In un articolo particolarmente significativo, l’autore si chiede se la scuola sia la “madre” affettuosa di Bianchi, oppure la “matrigna” che fallisce nei suoi scopi. È chiaro il riferimento: la Matrigna afferisce alle entità che si dimostrano ostili, crudeli, la funzione oppositiva alla natura, alla sorte, non attenta ai suoi figli. In “Dialogo della Natura e di un Islandese”, Leopardi considera il suo protagonista intento a trovare un luogo dove poter vivere senza disagio, ma trova solo pericoli e difficoltà. Incontra una gigantesca figura femminile addossata ad una rupe: la Natura, una donna dall’aspetto bello e terribile, di capelli e occhi nerissimi, che non può intervenire, ma assiste impassibile al compiersi e al rinnovarsi del ciclo della vita. In altra eccezione, la Madre è invece la divinità femminile primordiale che rimanda al simbolismo materno, alla nascita, alla fertilità e alla sessualità, ma anche al nutrimento, alla terra e alla crescita.
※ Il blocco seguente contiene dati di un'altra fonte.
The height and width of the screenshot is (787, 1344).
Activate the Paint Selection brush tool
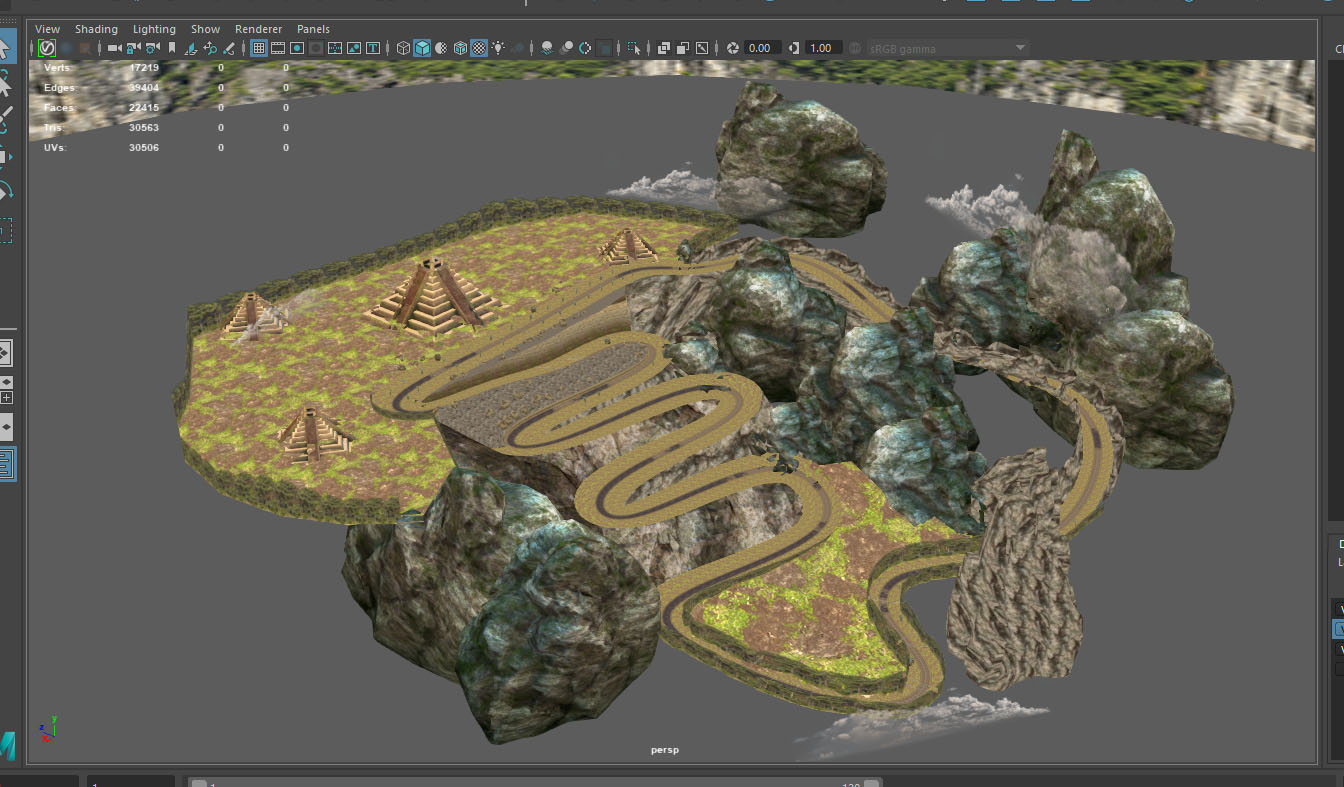click(x=5, y=119)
Nella nostra cultura è la Madonna che si prende cura dei propri figli e rimanda alle origini matriarcali della civiltà contadina.
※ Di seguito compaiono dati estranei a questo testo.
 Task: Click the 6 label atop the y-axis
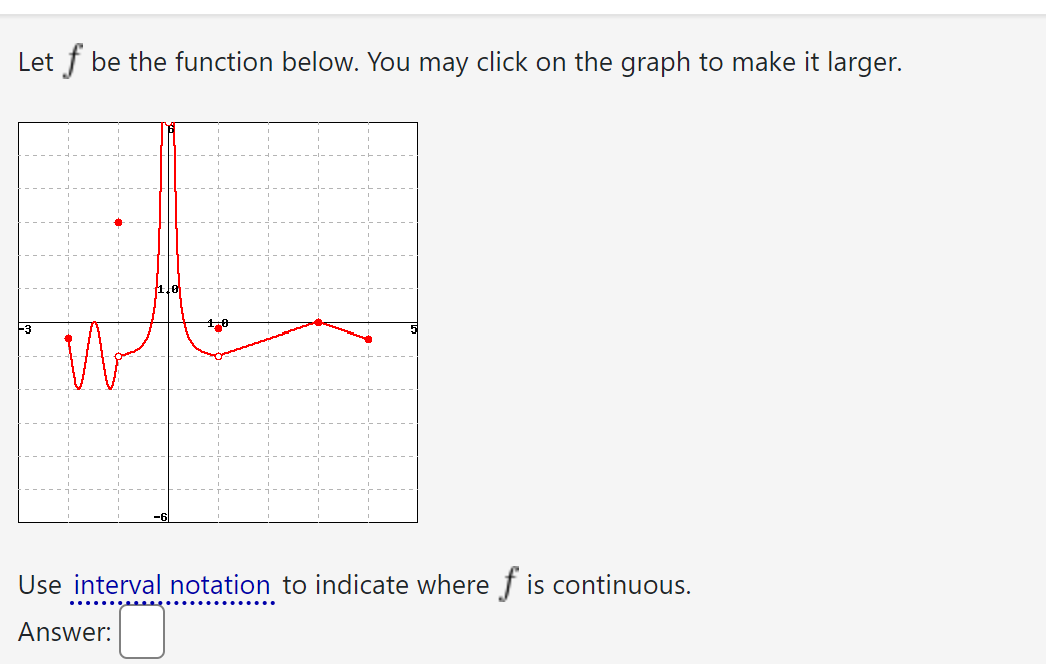tap(170, 127)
Qui il ministro Bianchi ha voluto intendere un processo in cui ci sia affettuosità e non certamente una scuola impassibile e poco attenta al compiersi della vita, senza intervenire.

Quale scuola, allora?

Negli scritti proposti, ci sono indicazioni riguardanti: ambiti procedurali, programmazione, informazione e prevenzione, riqualificazione e riorientamento. Cioè forme di intervento a sostegno dell’accoglienza e dell’affettività.

L’autore dimostra attenzione e disponibilità a cimentarsi con l’universo scuola, guardando come accade con le onde del mare, che vanno in alto e poi improvvisamente scendono. Lì siamo posti tutti, magari su una barca che affronta i flutti e le difficoltà per attraversare l’oceano. Questa metafora è presente in Gilles Deleuze, che tratta della “soggettivazione” in Michel Foucault. Sono diversi i modi in cui l’essere umano si trasforma in soggetto: mettendo in comune le differenze, si può costruire qualcosa che abbia a che fare con il comune. Un essere umano è tale quando la formazione dei saperi e i principi di fondo, intorno ai quali essi si organizzano, permettono all’individuo di costruire la sua identità, con lo scopo di trovare la libertà per sé e per gli altri. (Cfr.: Deleuze G., La soggettivazione. Corso su Michel Foucault 1985-1986, 3, Ombre Corte, 2020; Foucault M., L’ermeneutica del soggetto, Feltrinelli, 2003; Sorrentino V.,  Michel Foucault: il soggetto e il potere, Mimesis, 2013)

Il percorso è arduo e difficile, le difficoltà sono tante, ma grande è il bisogno di farlo e di resistere per cercare di mettere la barca/scuola tra le pieghe delle onde, per i cambiamenti delle stesse regole sociali, con le intelligenze, la diversità, la crescita dell’uomo e del cittadino. Si tratta di possibilità, che il soggetto/giovane deve poter cogliere.

L’intento dell’autore è proprio scoprire la soggettività, indicare un percorso costruttivo, un processo.